It seems like Facebook is always trying to make things more difficult for bloggers! Whereas it used to be easy to post links and get traffic from the site, they’ve changed the platform so much that it’s hard to get any traffic or traction.
Last year, they introduced the Branded Content Tool to help differentiate sponsored content from ordinary links that a Page might share. Here is Facebook’s vague definition of branded content: “We define branded content as a creator or publisher’s content that features or is influenced by a business partner for an exchange of value.” In layman’s terms, this means that if you have an agreement with a sponsor to pay for a post on Facebook, then it should be considered branded content.
While their intentions may have been good, Facebook really opened up a big can of worms with the release of this tool.

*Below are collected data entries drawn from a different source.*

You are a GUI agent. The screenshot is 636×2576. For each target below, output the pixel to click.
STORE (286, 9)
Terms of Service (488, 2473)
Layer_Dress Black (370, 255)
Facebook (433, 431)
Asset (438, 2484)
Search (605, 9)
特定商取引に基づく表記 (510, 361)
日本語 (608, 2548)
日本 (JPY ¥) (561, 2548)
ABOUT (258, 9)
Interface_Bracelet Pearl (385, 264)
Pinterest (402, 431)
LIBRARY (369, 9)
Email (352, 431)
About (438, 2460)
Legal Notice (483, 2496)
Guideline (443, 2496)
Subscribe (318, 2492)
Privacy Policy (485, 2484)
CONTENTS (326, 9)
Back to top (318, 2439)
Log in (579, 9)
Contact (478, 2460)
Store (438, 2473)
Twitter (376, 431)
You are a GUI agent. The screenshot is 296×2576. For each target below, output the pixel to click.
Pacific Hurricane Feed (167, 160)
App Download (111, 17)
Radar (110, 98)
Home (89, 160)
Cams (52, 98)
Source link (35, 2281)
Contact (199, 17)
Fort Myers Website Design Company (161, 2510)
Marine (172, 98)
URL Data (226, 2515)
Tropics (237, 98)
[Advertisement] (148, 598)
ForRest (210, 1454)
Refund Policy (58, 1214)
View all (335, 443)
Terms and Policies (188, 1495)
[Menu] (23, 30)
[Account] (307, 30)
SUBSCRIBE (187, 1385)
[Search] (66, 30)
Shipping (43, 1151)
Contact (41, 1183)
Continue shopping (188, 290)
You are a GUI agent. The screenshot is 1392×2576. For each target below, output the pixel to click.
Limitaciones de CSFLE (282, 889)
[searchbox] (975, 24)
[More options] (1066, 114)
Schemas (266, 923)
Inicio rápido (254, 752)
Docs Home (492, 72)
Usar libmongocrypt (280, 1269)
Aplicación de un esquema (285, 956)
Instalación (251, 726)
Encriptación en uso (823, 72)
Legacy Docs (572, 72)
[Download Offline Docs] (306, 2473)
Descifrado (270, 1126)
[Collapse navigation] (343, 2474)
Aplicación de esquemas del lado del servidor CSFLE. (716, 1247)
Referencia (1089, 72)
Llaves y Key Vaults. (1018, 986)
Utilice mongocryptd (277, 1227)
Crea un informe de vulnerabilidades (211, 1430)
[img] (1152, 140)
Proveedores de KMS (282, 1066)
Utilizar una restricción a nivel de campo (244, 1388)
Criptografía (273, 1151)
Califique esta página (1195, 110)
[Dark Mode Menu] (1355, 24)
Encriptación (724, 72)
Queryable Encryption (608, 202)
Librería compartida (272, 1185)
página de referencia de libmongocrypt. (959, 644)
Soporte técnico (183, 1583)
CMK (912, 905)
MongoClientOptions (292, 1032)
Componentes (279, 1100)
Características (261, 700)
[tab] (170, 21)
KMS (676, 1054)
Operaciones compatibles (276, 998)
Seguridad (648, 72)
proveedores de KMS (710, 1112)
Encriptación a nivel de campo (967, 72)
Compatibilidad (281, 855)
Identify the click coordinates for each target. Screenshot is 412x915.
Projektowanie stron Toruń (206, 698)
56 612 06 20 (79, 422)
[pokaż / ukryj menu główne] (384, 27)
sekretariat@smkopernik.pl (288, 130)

I’ve seen so many questions raised about the tool, including: “Can you use affiliate links on Facebook Pages? What about groups?” “What counts as a sponsored post?” “How do I use the Branded Content Tool with Amazon links?”
The worst thing about Facebook is that they’re intentionally vague about everything and change the rules regularly. While you might feel flustered by their latest update, let me assure you: It’s probably not as bad as you think.
Facebook’s New Branded Content Policy Explained
Facebook released the Branded Content Tool in 2017. It brings transparency to advertising relationships and theoretically makes it clear to casual fans when they are viewing sponsored content. Additionally, when publishers use the “handshake” tool, the brand tagged is able to see post insights and even boost the post if they so choose.
While it’s clear that this policy requires publishers to use the “handshake” tool when posting sponsored content, what has been less clear is whether or not you should use it when posting affiliate links on Facebook.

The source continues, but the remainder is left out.